Polymer fibres might hold the key to tissue regeneration (September 26, 2010)
Canadian Plastics
Research & Development Suppliers/People Ergonomics/Muscoloskeletal Injuries Injury, Illness Prevention Plastics: Technology AdvancesUsing polymers to help regrow torn muscles and tendons? Sounds like something out of a late night sci fi fli...
Using polymers to help regrow torn muscles and tendons? Sounds like something out of a late night sci fi flick, or maybe Mary Shelley’s novel “Frankenstein”, right?
Don’t be too sure.
A Canadian researcher is hoping that within 10 years, people will be able to rebuild tissue and speed the healing process through the implantation of biodegradable microscopic polymer fibres directly into in the damaged area.
Dr. Brian Amsden, a chemical engineering professor from Queen’s University, in Kingston, Ont., is currently developing a technique that places cells from a patient’s body on a polymer prosthetic that stimulates cell growth. After the cells had established themselves sufficiently, the prosthetic would be implanted in the patient’s body; the polymer would then biodegrade, leaving behind nothing but the patient’s own healthy tissue.
For Canada’s aging population – not to mention athletes of all ages – the implications could be very big indeed. “Many baby boomers want to remain active as they get older, and this research has the potential to allow people in their 60s and 70s to live healthier lives and enjoy greater mobility,” Amsden said. “And there’s no reason it couldn’t be used to regrow tendons lost to athletic injury.”
CRUCIAL CRIMP PATTERN
As so often happens with potentially big breakthroughs, Amsden’s technique is the result of a happy accident. Four years ago, Amsden was searching for better material to use as “scaffolding” for replacing damaged ligaments in the human knee, in particular the anterior cruciate ligament (ACL), famed as the source of many a career-threatening sports injury. “We were using basic electrospinning, which is a process that employs an electrical charge to draw very fine – typically microscopic – fibres from a liquid,” he said. “We dissolved a caprolactone-lactide copolymer in a solvent, applied the electrospinning process, and wrapped the filament as it emerged around a rapidly rotating mandrel.”

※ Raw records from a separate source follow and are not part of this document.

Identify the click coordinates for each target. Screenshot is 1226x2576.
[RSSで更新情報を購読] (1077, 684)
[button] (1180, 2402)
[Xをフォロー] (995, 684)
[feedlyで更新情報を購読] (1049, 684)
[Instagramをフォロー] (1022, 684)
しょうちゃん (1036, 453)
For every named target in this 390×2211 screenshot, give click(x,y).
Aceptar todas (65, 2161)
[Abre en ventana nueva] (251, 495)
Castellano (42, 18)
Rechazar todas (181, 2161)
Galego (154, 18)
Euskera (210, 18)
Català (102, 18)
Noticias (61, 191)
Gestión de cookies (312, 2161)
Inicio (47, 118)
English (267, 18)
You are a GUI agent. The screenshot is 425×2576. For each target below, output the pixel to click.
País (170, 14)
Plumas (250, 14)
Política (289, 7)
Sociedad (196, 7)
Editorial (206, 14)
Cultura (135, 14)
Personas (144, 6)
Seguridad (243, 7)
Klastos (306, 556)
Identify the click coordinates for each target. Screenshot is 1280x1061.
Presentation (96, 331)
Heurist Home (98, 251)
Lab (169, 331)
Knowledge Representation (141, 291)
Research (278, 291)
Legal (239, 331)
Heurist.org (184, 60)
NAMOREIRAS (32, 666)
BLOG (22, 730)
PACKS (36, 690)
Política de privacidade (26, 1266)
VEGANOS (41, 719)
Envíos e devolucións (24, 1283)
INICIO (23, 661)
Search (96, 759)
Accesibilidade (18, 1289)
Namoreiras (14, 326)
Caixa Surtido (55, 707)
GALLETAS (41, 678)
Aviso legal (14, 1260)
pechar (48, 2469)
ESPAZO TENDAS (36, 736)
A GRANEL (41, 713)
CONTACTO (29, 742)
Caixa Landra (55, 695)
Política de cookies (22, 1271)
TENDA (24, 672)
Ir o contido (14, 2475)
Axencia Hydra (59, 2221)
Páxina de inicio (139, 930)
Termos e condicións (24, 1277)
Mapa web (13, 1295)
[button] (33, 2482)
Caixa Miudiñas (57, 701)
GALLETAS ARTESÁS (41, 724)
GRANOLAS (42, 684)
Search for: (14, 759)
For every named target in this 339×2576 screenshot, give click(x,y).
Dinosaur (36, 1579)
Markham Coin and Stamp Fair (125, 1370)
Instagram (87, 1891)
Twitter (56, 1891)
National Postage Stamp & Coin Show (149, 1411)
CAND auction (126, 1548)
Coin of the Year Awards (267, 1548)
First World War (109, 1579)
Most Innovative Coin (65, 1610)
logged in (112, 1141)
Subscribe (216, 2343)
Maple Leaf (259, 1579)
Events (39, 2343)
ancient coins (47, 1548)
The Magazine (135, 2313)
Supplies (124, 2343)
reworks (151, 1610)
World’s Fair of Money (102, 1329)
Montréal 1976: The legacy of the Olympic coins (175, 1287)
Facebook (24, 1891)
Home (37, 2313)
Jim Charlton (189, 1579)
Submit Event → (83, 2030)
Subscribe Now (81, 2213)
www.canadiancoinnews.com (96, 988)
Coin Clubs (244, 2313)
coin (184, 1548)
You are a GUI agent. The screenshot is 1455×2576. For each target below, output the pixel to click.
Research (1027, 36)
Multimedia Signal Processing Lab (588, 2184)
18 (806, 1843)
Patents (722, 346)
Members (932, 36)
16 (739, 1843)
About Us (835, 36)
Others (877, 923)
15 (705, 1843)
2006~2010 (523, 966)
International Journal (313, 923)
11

So far, so good. What Amsden didn’t expect, however, was for the polymer fibres to shrink and form a crimp pattern when pulled from the mandrel – a pattern very similar to that found in the naturally occurring collagen in the ligament of the human knee. “We had no idea that the electrospinning technique would result in spontaneous generation of crimp in the fibres,” he admitted. “We realized very quickly, though, that we’d stumbled on a perfect crimping structure to act as a three-dimensional scaffold for seeding and growing collagen on damaged tissue.”
A NEW TWIST ON TISSUE ENGINEERING
Tissue engineering was first proposed in mid-1980s, and the use of polymers to help stimulate the process came about in the early-1990s. It’s new, in other words, but not brand new. Bringing biodegradable polymers into the equation might just be the game-changer. “Ours is the only material currently being used that has similar properties to native ligament,” Amsden said. “The biodegradable polymer is stable enough to act as a scaffold to guide the cells, but not so stable that it won’t dissolve. Eventually, as the cells grow on the material and secrete their own proteins, they’ll break down and replace the underlying polymer. At the end of the process, nothing will remain but the patient’s own tissue.”
Although Amsden spearheaded the project, he hasn’t been working alone. His colleague at Queen’s, Stephen Waldman, an associate professor with the department of mechanical and materials engineering, has collaborated on the research, as have scientists from the University of Western Ontario and the University of Toronto.
And as for any alleged similarities to Frankenstein’s monster? “I don’t see anything Frankenstein-ish about the project, because almost everything involved in it is you,” Amsden said. “The only element that isn’t you is the polymer, which eventually disappears.”